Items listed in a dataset
========

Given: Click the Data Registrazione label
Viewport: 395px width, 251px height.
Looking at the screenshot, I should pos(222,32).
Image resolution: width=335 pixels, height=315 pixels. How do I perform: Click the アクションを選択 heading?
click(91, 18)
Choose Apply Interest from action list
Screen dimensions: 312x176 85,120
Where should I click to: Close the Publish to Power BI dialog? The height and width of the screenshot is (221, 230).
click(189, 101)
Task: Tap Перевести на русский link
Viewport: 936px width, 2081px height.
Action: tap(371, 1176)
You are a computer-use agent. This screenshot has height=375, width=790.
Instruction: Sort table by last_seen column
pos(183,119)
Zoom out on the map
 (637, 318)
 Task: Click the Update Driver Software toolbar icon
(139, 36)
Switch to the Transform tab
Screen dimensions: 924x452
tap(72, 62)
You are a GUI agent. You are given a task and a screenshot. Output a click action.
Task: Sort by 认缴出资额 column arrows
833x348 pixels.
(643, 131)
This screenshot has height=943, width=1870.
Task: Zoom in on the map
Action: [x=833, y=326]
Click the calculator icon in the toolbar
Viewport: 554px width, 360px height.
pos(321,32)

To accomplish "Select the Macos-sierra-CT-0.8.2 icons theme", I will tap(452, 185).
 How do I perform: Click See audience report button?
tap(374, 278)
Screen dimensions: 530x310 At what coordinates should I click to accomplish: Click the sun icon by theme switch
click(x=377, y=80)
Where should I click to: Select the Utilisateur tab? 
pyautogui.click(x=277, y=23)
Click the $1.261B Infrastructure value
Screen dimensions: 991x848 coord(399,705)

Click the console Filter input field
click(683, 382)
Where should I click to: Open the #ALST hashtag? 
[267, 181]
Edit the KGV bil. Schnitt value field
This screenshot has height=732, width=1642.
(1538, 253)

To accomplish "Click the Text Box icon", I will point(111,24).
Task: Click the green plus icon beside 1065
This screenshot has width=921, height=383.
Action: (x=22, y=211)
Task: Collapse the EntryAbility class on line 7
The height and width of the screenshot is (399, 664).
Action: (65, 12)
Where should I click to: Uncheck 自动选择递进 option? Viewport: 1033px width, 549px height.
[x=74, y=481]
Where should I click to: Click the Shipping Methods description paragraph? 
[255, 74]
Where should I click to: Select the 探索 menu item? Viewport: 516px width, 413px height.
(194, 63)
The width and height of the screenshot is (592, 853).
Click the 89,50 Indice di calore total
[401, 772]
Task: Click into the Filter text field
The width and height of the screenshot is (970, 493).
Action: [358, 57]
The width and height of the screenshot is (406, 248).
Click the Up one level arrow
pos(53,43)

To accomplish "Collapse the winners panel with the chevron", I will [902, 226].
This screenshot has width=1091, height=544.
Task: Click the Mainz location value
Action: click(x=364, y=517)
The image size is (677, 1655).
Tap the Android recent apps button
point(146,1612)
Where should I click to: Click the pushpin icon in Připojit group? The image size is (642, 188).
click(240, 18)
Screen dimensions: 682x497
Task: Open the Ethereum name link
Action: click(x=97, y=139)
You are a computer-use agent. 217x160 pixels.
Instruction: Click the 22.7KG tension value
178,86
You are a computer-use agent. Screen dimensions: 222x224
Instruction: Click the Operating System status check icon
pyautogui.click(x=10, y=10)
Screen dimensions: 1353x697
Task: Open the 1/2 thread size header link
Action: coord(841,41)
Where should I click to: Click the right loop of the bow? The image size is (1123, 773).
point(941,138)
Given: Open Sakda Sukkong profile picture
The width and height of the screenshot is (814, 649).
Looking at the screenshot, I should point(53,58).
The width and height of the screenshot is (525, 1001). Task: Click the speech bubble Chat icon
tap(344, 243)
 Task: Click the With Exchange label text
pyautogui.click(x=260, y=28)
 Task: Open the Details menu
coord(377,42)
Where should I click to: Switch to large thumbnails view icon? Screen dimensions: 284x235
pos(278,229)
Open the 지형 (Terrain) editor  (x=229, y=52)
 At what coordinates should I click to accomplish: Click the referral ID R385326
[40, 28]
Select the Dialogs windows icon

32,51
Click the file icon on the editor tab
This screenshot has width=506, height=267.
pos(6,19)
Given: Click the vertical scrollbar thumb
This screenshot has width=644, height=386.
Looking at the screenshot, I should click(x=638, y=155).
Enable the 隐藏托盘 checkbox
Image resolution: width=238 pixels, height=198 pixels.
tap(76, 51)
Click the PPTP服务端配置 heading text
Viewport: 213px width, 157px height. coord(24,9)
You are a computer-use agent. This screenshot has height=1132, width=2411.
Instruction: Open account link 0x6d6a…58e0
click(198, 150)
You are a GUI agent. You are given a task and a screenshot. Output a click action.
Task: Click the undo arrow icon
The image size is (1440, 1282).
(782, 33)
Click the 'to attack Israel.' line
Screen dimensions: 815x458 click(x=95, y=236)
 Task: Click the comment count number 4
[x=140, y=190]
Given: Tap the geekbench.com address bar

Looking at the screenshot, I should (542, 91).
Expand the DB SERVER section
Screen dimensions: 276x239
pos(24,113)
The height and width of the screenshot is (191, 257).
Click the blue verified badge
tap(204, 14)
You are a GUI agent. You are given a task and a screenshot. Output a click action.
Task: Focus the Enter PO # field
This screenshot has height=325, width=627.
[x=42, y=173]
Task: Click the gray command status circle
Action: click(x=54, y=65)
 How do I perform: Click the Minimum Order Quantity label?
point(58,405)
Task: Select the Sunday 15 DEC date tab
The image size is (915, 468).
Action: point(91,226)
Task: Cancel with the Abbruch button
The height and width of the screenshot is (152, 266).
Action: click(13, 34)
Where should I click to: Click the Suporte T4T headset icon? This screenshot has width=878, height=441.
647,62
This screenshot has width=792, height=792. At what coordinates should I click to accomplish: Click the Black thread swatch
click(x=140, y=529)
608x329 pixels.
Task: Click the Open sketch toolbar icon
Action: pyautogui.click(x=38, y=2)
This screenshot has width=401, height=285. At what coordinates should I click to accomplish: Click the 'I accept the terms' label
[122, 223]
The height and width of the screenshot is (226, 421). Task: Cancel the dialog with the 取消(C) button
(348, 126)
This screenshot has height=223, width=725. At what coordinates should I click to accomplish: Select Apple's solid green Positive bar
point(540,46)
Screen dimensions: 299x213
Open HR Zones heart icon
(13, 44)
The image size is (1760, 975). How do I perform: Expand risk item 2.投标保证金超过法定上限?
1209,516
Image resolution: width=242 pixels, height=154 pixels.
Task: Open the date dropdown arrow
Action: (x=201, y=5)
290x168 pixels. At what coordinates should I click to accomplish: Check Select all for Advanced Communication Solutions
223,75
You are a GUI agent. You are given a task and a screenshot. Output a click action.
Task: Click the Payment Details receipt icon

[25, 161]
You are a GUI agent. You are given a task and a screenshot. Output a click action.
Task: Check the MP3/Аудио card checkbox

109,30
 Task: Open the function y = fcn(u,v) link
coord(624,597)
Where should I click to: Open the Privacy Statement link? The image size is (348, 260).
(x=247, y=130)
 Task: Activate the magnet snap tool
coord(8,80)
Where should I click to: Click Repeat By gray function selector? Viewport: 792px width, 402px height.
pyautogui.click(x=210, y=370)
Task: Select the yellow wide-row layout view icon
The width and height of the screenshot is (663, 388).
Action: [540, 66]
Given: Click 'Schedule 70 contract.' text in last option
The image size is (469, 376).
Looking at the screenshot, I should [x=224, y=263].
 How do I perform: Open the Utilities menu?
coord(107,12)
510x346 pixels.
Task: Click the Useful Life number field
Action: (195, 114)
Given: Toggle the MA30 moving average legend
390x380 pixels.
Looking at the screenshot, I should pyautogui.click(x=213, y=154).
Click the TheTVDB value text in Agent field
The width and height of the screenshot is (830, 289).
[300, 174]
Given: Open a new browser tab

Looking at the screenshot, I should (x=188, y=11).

========

• **BRIEF**
All lines above that contain "computer" are required in the answer.

• **SOLUTION**
You are a computer-use agent. This screenshot has height=375, width=790.
You are a computer-use agent. 217x160 pixels.
You are a computer-use agent. Screen dimensions: 222x224
You are a computer-use agent. This screenshot has height=1132, width=2411.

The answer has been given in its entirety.